Первая встреча состоялась 28 ноября 1907 года в лиссабонском Колониальном центре и была целиком посвящена представлению сэром Кэдбери отчетов Джемисона и присутствовавшего на заседании Берта. С португальской стороны плантаторов представляли маркиз Вале-Флор, Алфреду Мендеш да-Силва, Жузе Паулу Монтейру Кансела, Франсишку Мантеру, Салвадор Леви и Жуакин де-Орнельяш-и-Матуш. Зачитав отчеты, Кэдбери представил свои заключения, основные из которых министерство переправило Луишу-Бернарду:

«Значительную часть привозимых на Сан-Томе выходцев из Анголы доставляют к месту посадки на корабль и затем переправляют на остров против их воли.

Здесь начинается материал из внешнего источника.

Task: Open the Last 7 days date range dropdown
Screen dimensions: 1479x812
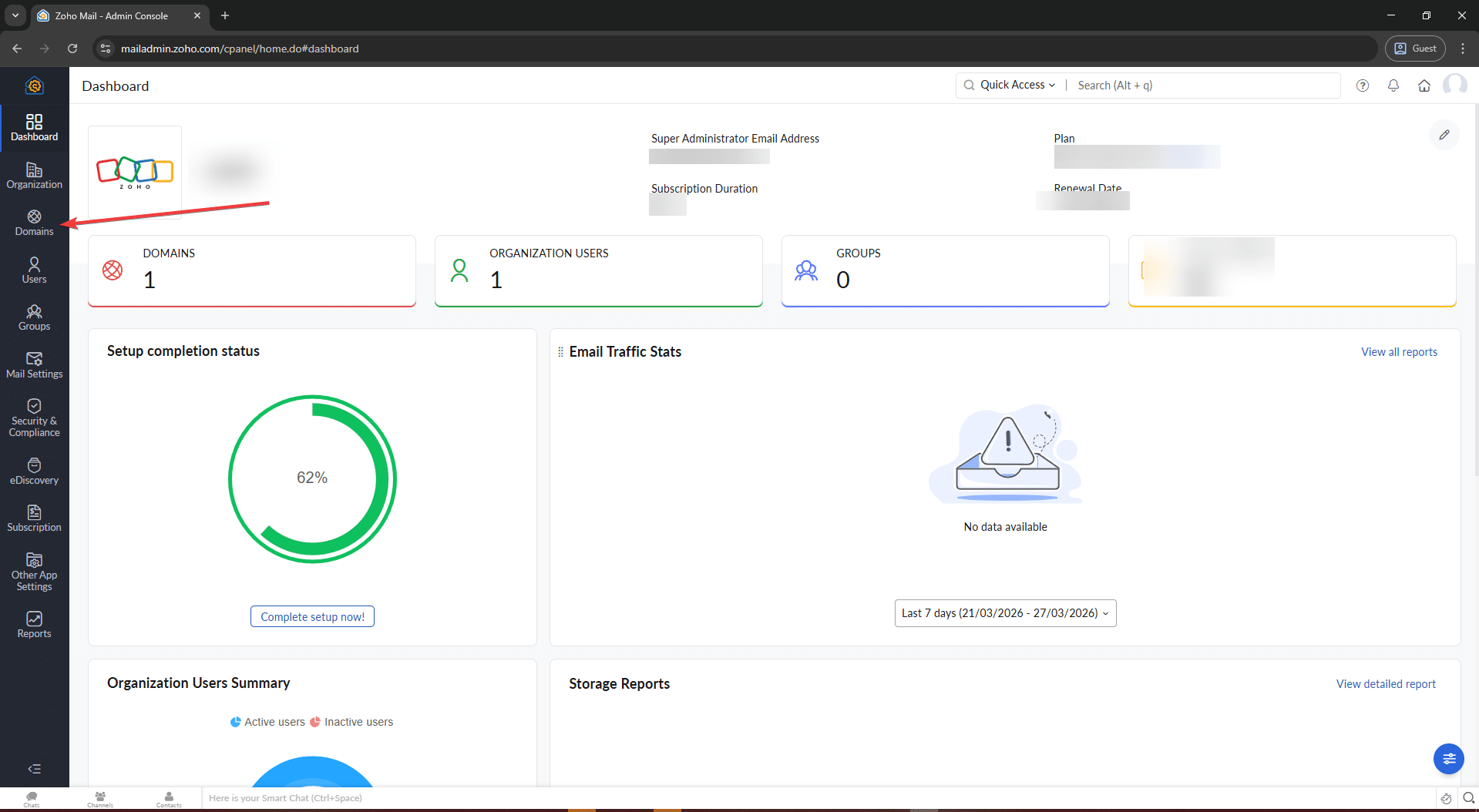Action: pos(1004,613)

Справедливые с виду законы, регулирующие процедуру репатриации, до сих пор мертвы и не действуют, существуя только на бумаге, поскольку, если исключить Кабинду [59] , то репатриация ангольского населения с Сан-Томе никогда не производилась. Помимо имеющихся сейчас в нашем распоряжении очевидных доказательств и статистических данных, бесчисленные случаи оскорбления личности в отношении этих людей существуют и будут существовать. Их невозможно зафиксировать, но они являются и будут оставаться неизбежным следствием существующей системы, пока вы, уважаемые господа, не введете здесь свободные трудовые отношения.

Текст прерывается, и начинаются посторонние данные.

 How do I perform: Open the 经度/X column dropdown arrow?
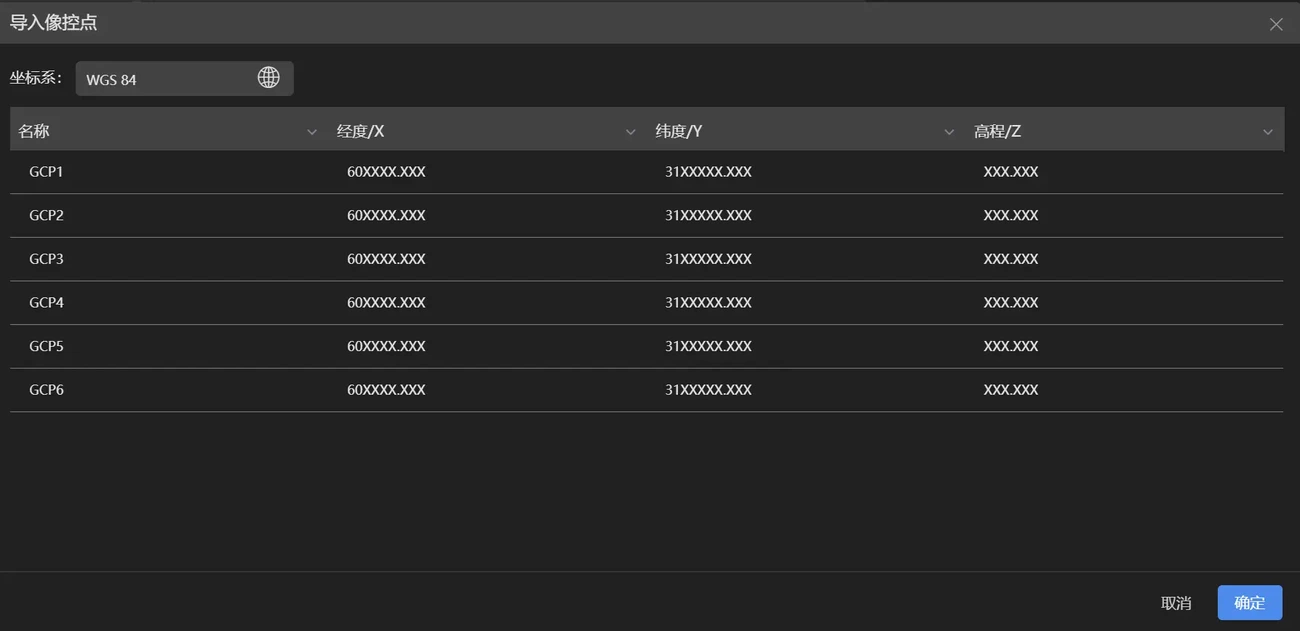click(x=630, y=132)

Мы считаем неоспоримым тот факт, что репатриация рабочих в Анголу не происходит, поскольку до сих пор ни один из прибывающих на Сан-Томе кораблей, груженных местной рабочей силой, не вернул хотя бы одного из этих людей назад на его родную землю. И пока это положение вещей не изменится, ничто не сможет убедить мир в том, что такой труд является свободным.

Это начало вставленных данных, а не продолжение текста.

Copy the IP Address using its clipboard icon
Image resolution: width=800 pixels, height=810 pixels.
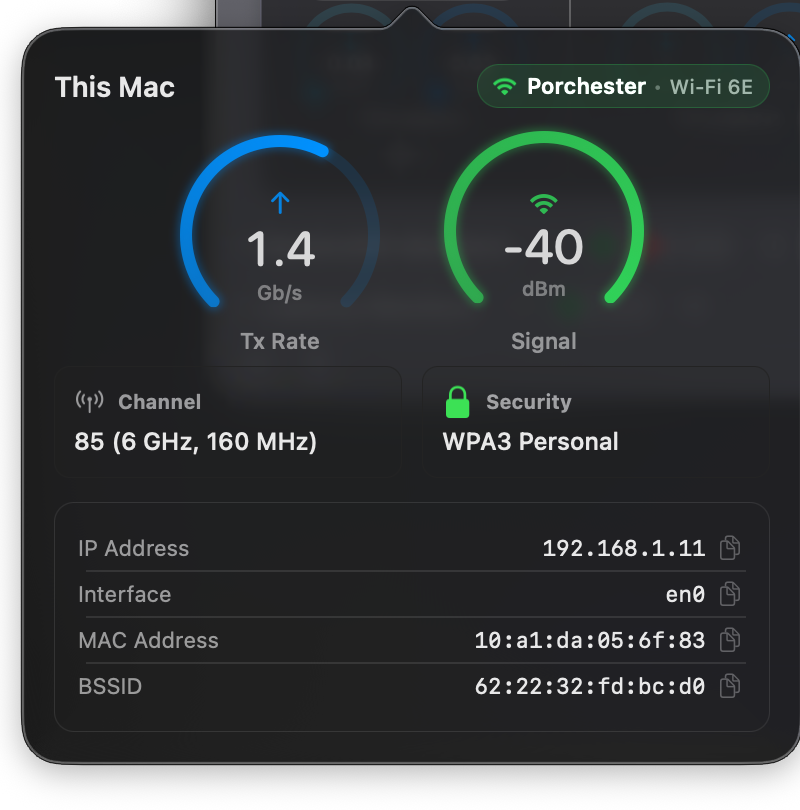coord(729,548)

При этом стоит отметить, что мы были рады констатировать прекрасное отношение к рабочим на целом ряде плантаций, таких, например, как Боа Энтрада. Хотя даже здесь, в хозяйстве, которое можно считать образцовым, зарегистрирован ужасающе высокий уровень смертности, несмотря на усилия, предпринимаемые его владельцем. Все это, опять же, происходит потому, что зарегистрированный здесь высочайший уровень смертности воспроизводится существующей системой. В то же самое время уровень рождаемости остается настолько незначительным, что каждый год на смену умершим работникам приходится ввозить новых. Мы также хотели бы заметить, что, как сообщает наш постоянно работающий на Сан-Томе консул, взятая на вооружение и претворяемая в жизнь политика нынешнего губернатора, господина Луиша-Бернарду Валенсы, направлена как раз на то, чтобы положить конец такому положению вещей, чтобы защитить местных рабочих от самоуправства, жертвами которого они становятся. Мы уверены, что такого рода явления, которые там еще существуют и практикуются, представляют собой последние остатки пагубной системы, о существовании которой вы, уважаемые господа, на самом деле, глубоко и искренне сожалеете. Верим, что железной рукой вы покончите с нею раз и навсегда, дабы слово „рабство“ никогда больше не ассоциировалось с Португалией и ее славным именем.